Police recommended that prosecutors charge Goudeau with 74 crimes, including nine counts of first-degree murder, five counts of sexual assault, three counts of attempted sexual assault, 10 counts of kidnapping, 11 counts of armed robbery, four counts of attempted armed robbery, three counts of sexual abuse, nine counts of sexual conduct with a minor, 13 counts of aggravated assault, and three counts of indecent exposure. On October 31, 2011, Mark Goudeau was found guilty of a total of 67 felony counts, including all murders attributed to the Baseline Killer. On November 30, 2011, Goudeau was sentenced to death 9 times for the murders and 1,324 years for the other 58 crimes he was convicted for- while serving a 438-year sentence after being convicted for 19 separate crimes related to the rape and assault of two sisters during this same crime spree. This sentence totals 1,762 years.
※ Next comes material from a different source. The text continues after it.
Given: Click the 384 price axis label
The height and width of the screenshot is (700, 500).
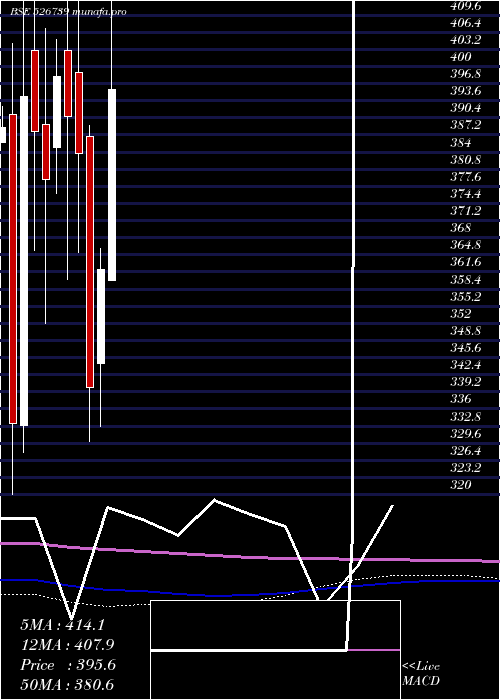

In October 2015, Goudeau appealed his nine death sentences, with an appellate attorney arguing to the Arizona Supreme Court that Goudeau should have been tried separately for each of the murders and some other counts. In June 2016, The Arizona Supreme Court upheld nine death sentences and more than 60 other felony convictions against Mark Goudeau.

=== Second suspect ===
In June 2009, a leaked police report indicated another suspect had been questioned in connection to the Vargas and Roman lunch truck murder in February 2006. Terry Wayne Smith, a black male who matched the description of the Baseline Killer and who lived near several of the Baseline Killer crime scenes was documented as a potential accomplice. Smith had a long, violent history of crime in California and Arizona including aggravated assault, armed robbery, and was a suspect in two homicide cases.
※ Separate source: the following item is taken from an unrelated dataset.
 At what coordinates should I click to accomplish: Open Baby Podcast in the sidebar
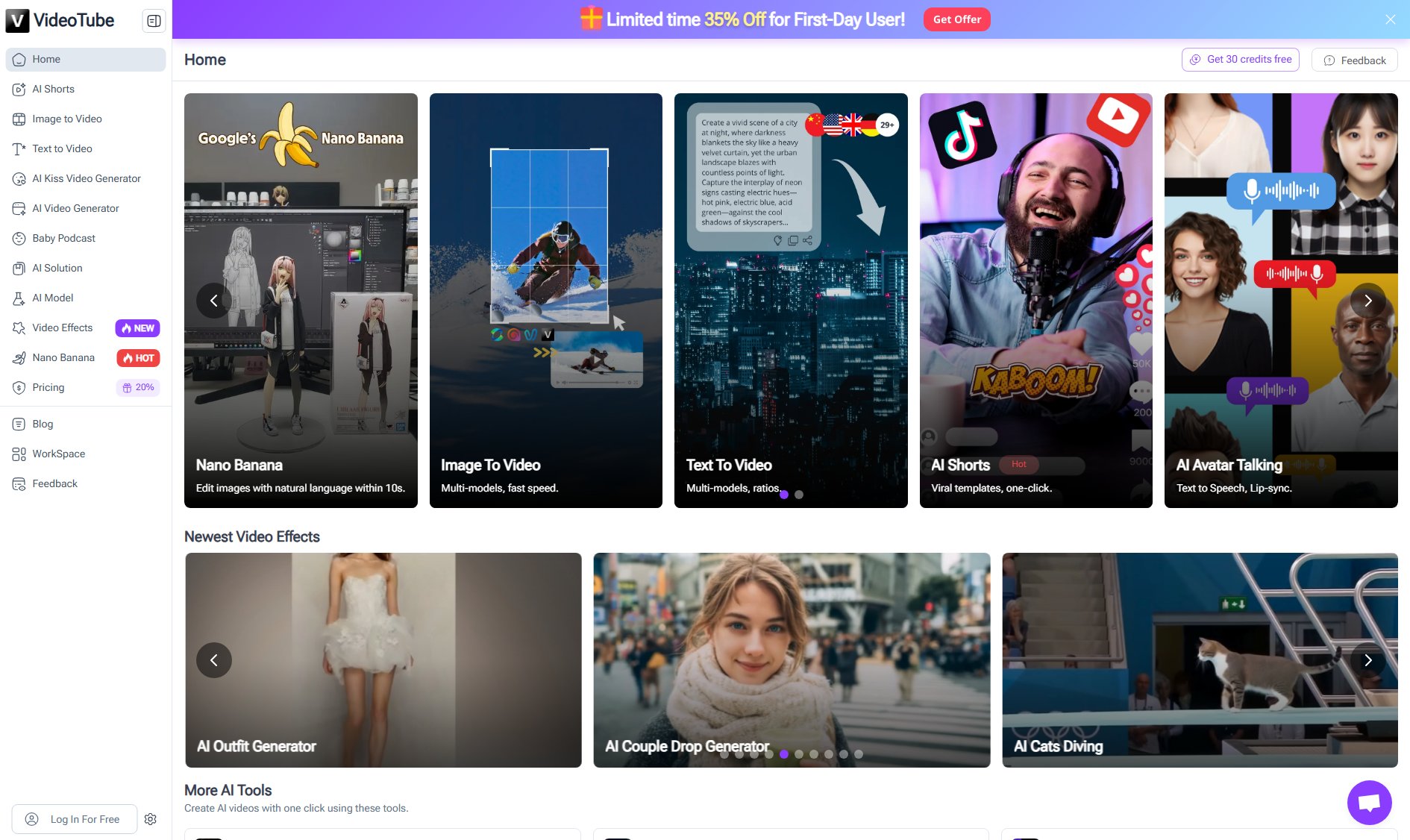coord(64,238)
Smith was released from prison shortly before the Baseline Killer attacks began, and he was arrested a few days after Goudeau. Smith is currently imprisoned for four years after allegedly holding his family at gunpoint the night before his arrest.

Police officer Rusty Stuart compiled 166 pages suggesting that Smith may have been involved in some of the Baseline murders. However, police spokesmen say that Smith had been properly questioned and dismissed as a suspect, and state that Smith was in jail at the time of one of the murders.